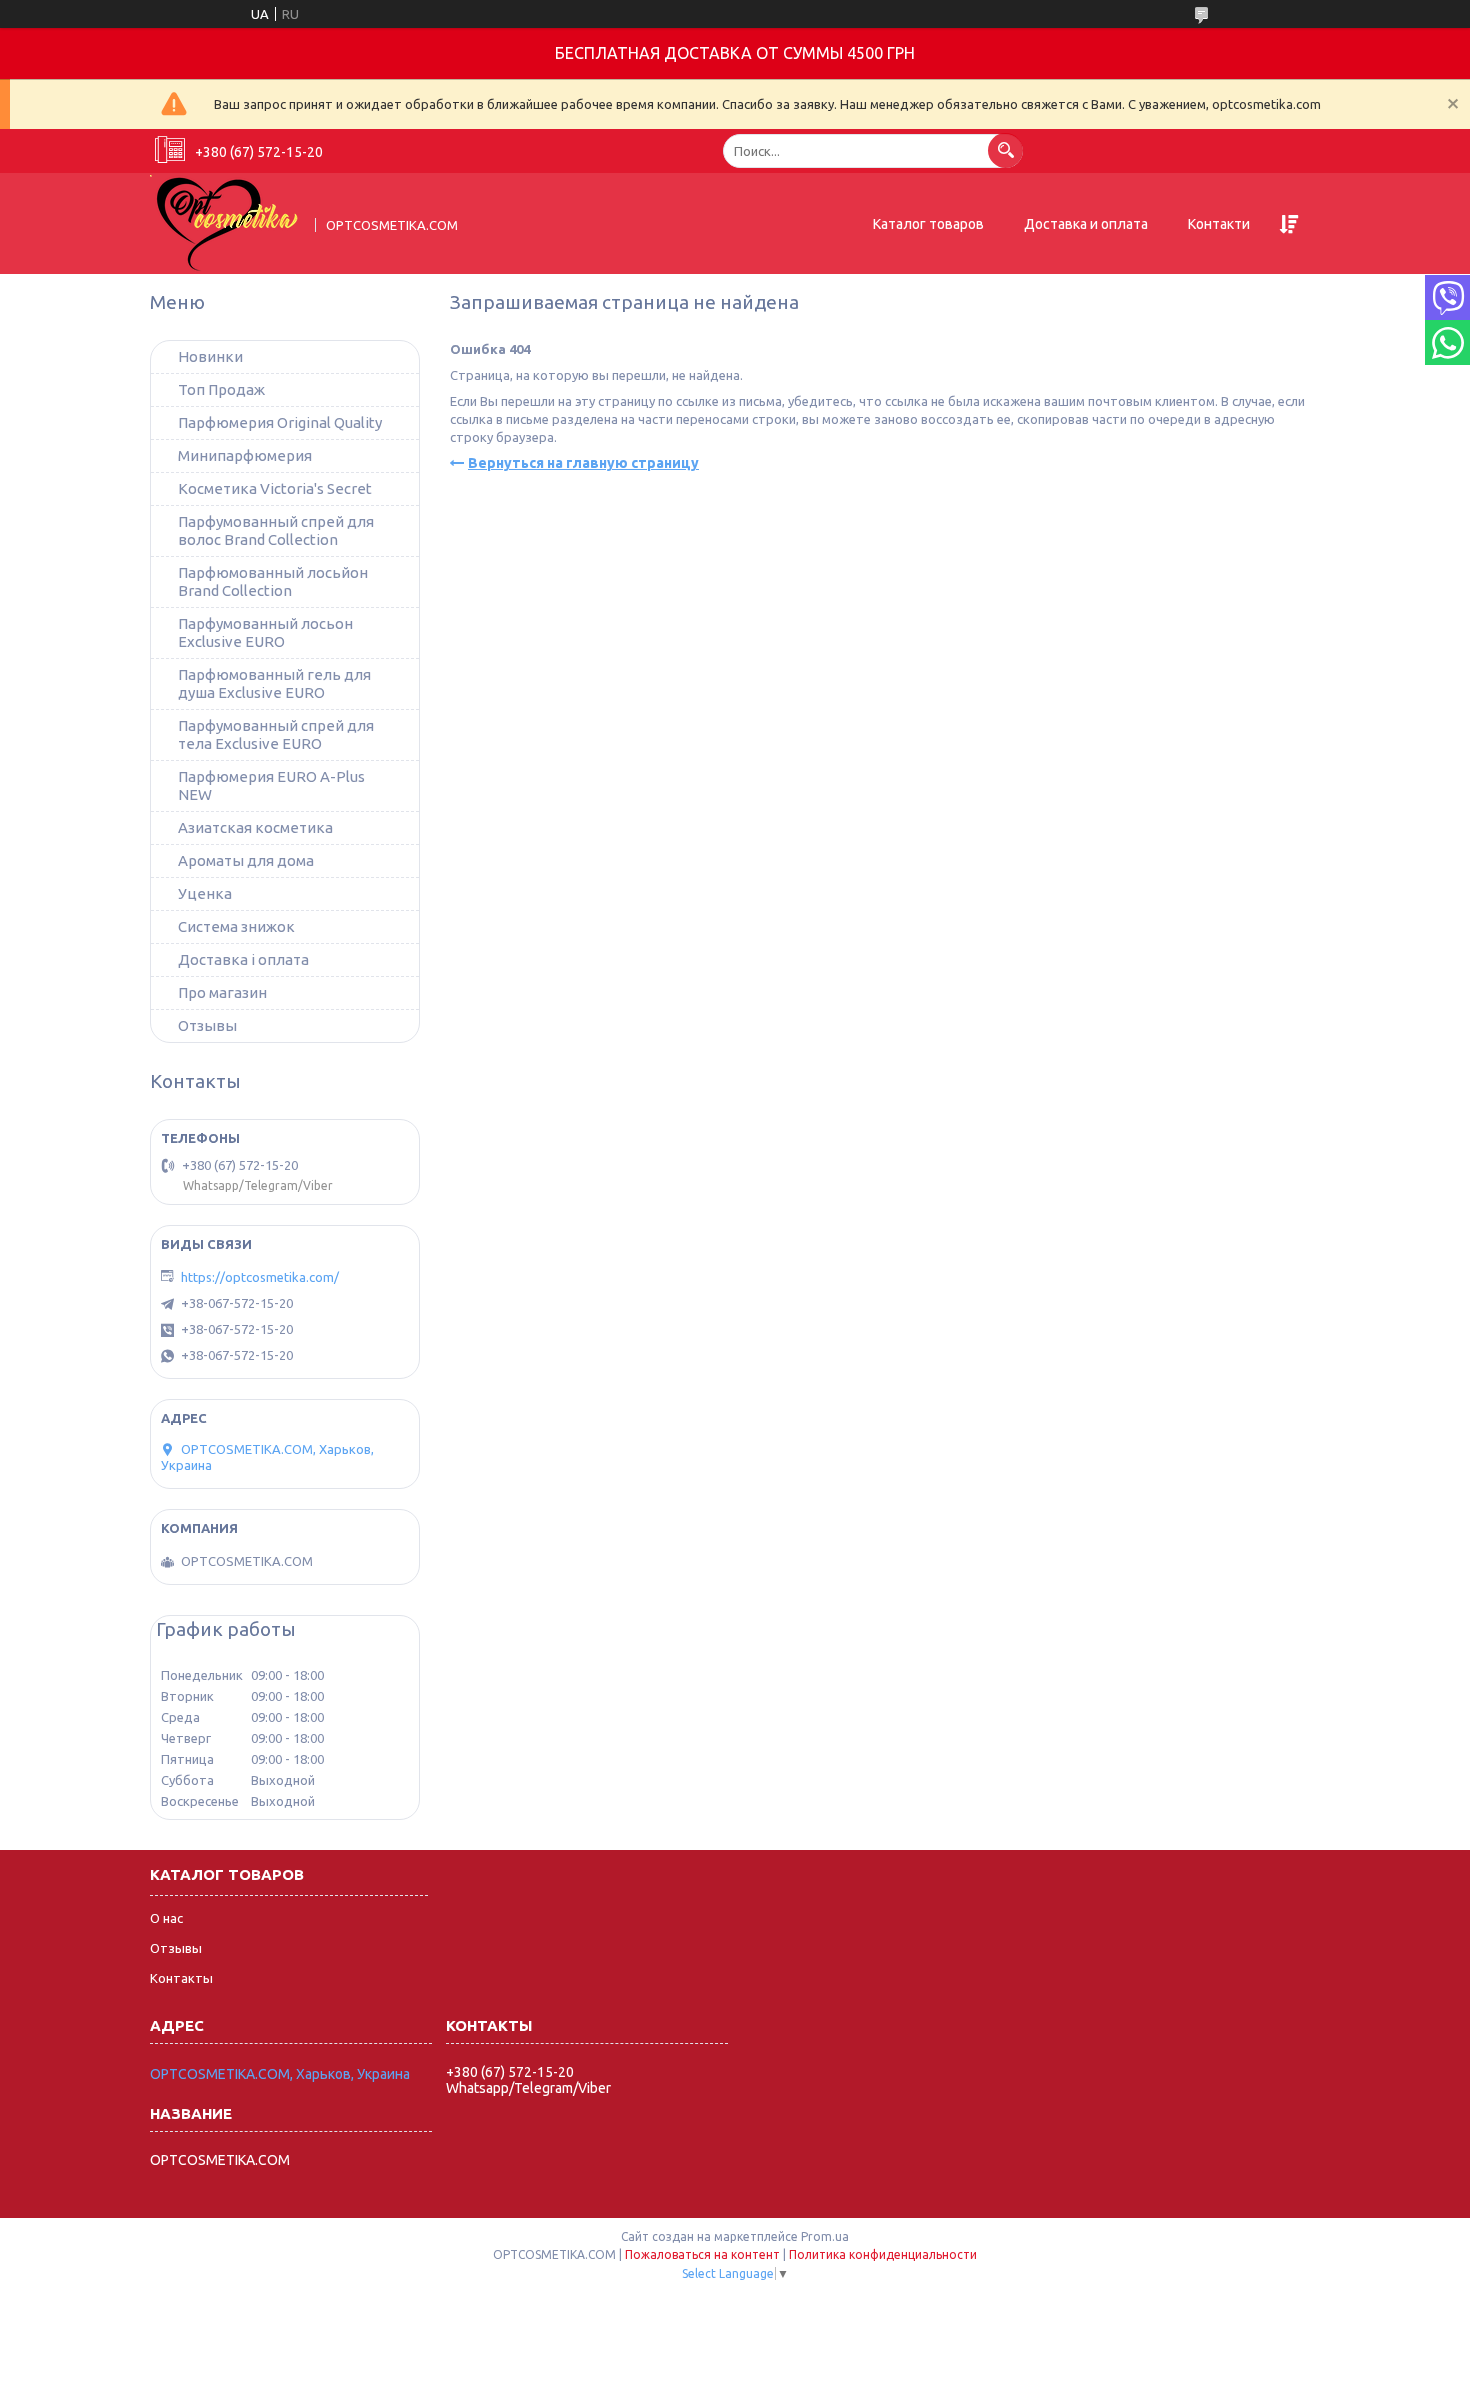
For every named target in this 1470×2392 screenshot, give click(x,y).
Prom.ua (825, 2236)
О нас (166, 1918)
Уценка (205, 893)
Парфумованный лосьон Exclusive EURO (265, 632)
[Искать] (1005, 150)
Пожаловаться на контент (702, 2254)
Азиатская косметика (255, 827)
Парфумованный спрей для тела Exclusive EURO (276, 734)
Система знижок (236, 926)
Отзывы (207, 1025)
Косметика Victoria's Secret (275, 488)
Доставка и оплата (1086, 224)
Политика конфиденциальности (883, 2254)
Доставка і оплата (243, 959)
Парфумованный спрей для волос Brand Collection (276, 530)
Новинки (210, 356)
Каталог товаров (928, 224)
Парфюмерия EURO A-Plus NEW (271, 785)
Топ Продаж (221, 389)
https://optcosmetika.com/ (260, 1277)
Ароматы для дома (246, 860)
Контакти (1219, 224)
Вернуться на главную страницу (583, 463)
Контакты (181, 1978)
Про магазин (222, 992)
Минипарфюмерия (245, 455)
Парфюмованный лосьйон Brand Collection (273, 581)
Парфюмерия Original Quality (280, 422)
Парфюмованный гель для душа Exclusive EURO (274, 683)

* * *

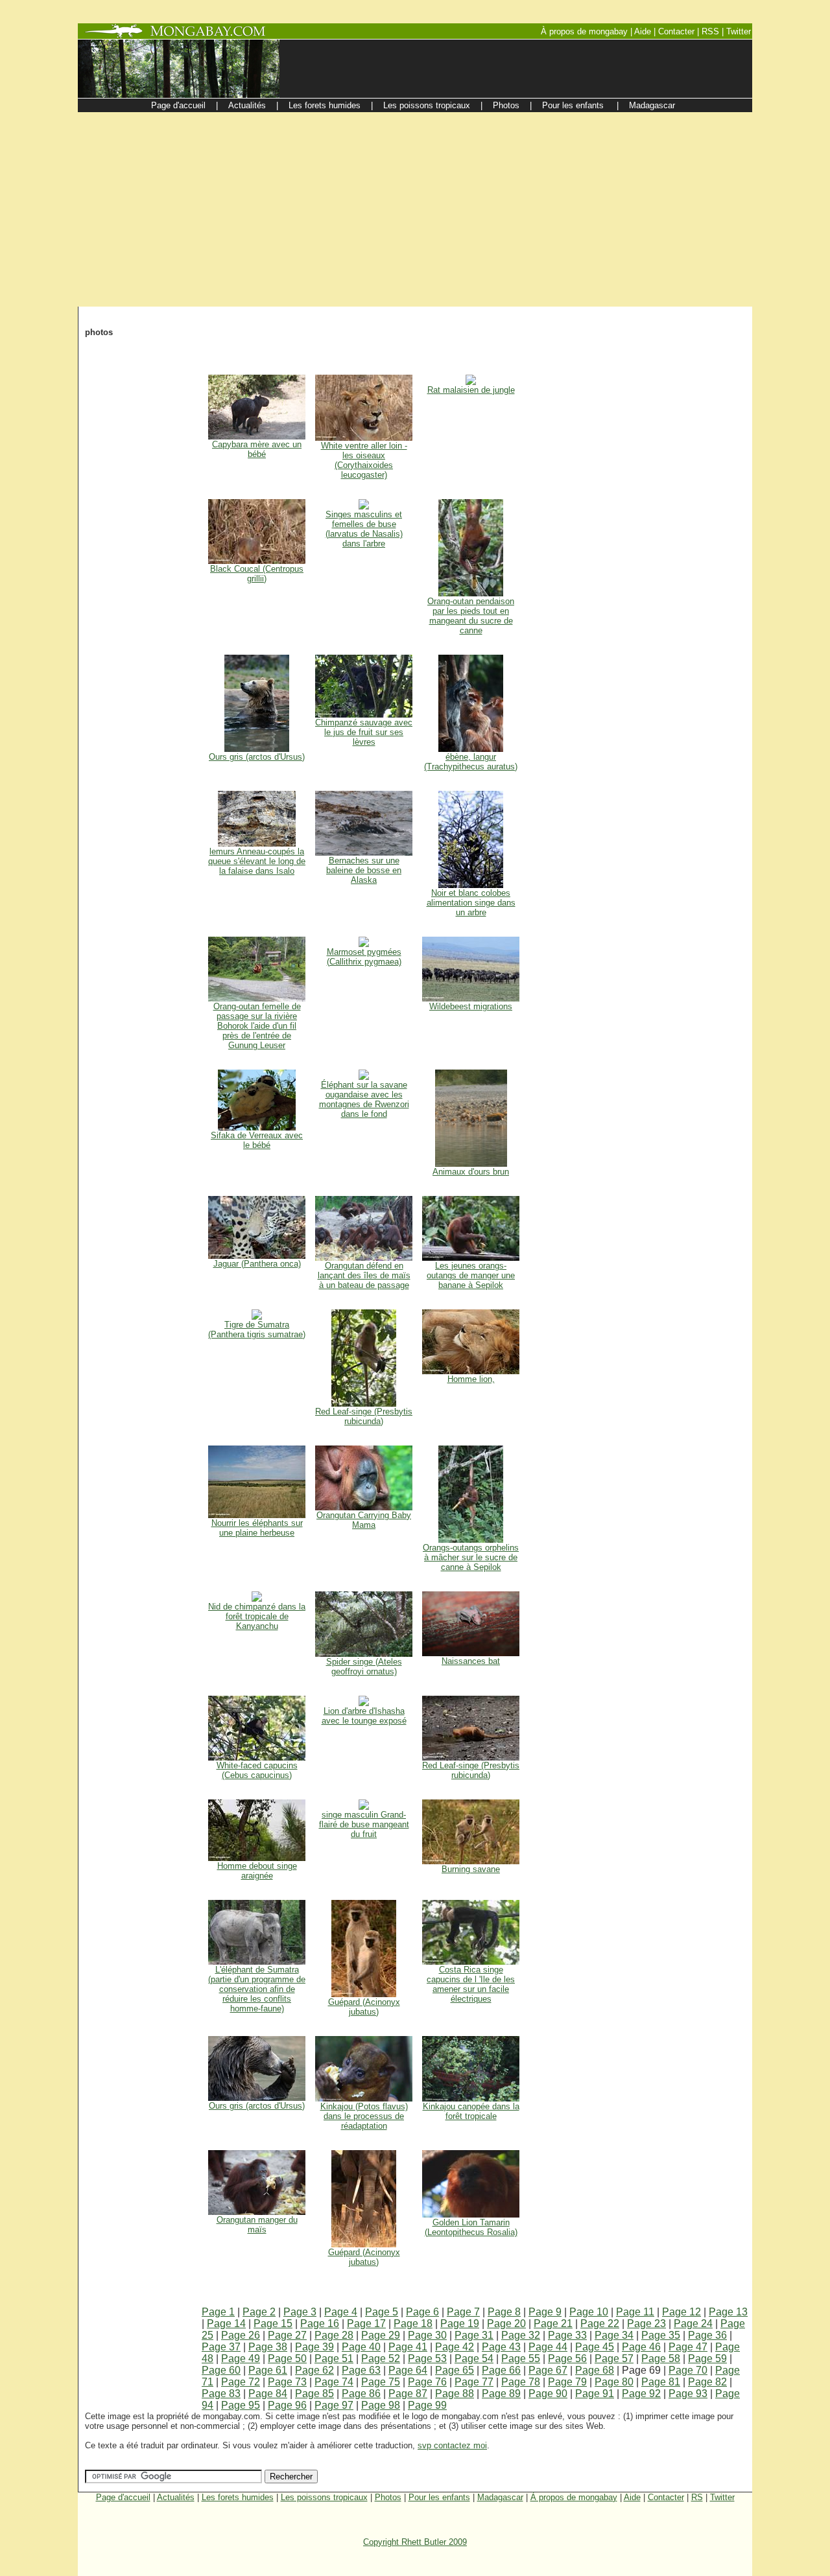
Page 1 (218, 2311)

Exercise description
For this exercise, repeat exactly the lines of the data above from the one with "For every named" down to the one with "Политика конфиденциальности (883, 2254)", both end lines included.

Solution to this task
For every named target in this 1470×2392 screenshot, give click(x,y).
Prom.ua (825, 2236)
О нас (166, 1918)
Уценка (205, 893)
Парфумованный лосьон Exclusive EURO (265, 632)
[Искать] (1005, 150)
Пожаловаться на контент (702, 2254)
Азиатская косметика (255, 827)
Парфумованный спрей для тела Exclusive EURO (276, 734)
Система знижок (236, 926)
Отзывы (207, 1025)
Косметика Victoria's Secret (275, 488)
Доставка и оплата (1086, 224)
Политика конфиденциальности (883, 2254)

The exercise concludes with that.